State owned oil and exploration major ONGC will be working on the project in the new Union territory
Oil and Natural Gas Corporation (ONGC) announced on Monday, Feb 8 that it will be implementing India’s first geothermal field development project in Ladakh. Geothermal energy involves using the heat generated by the Earth’s core for use. Regular people get their closest experience of this geothermal energy near hot springs, which are heated by this heat from the earth’s core only.
Globally, over 16 GW of geothermal energy capacity has been created, with the US leading as the leading producer at 3.6 GW. Iceland, which produces just under 800 MW is run predominantly on geothermal energy in fact. By its very nature, geothermal plants can generate energy 24X7, unlike almost every other power source.
India has been believed to not offer ideal conditions for tapping into this ‘clean energy’ source, something that will be challenged by the attempt in Ladakh.

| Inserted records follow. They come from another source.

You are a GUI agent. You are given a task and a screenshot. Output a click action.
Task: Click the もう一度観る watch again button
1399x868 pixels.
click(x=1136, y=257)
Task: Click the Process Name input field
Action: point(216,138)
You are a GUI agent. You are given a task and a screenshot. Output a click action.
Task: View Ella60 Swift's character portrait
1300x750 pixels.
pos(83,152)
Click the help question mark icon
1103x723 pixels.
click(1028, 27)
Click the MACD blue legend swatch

Ladakh, with its cold climate, could benefit much more easily thanks to the many direct heat applications that could benefit the region from geothermal energy.
“A memorandum of understanding (MoU) to formalise this has been inked by ONGC Energy Centre (OEC) with the Union Territory of Ladakh and Ladakh Autonomous Hill Development Council, Leh on February 6,” ONGC said in a statement.
ONGC has planned this field development in Ladakh in three phases.
Phase-I involves exploratory-cum-production drilling of wells up to 500 metres depth and setting up of a pilot plant of up to 1 megawatt (MW) power capacity. Phase-II would involve a deeper and lateral exploration of the geothermal reservoir by drilling of an optimal number of wells and setting up of a higher capacity demo plant and preparing a detailed project report.
Phase-III would involve commercial development of the geothermal plant.
“Puga and Chumathang in Eastern Ladakh happen to be the most promising geothermal fields in India. These areas were discovered in the 1970s and initial exploratory efforts were made in 1980s by the Geological Survey of India (GSI).
“But, development efforts to exploit geothermal energy by the government as well as private agencies did not materialise for some reasons. After the creation of UT Ladakh, efforts were taken up earnestly by ONGC Energy Centre, culminating in this MoU,” according to the statement .
India has seven geothermal provinces and a number of geothermal springs.
Geothermal resources in India have been mapped by GSI and broad estimate suggests that there could be 10 gigawatt (GW) geothermal power potential, as per the Ministry of New and Renewable Energy (MNRE).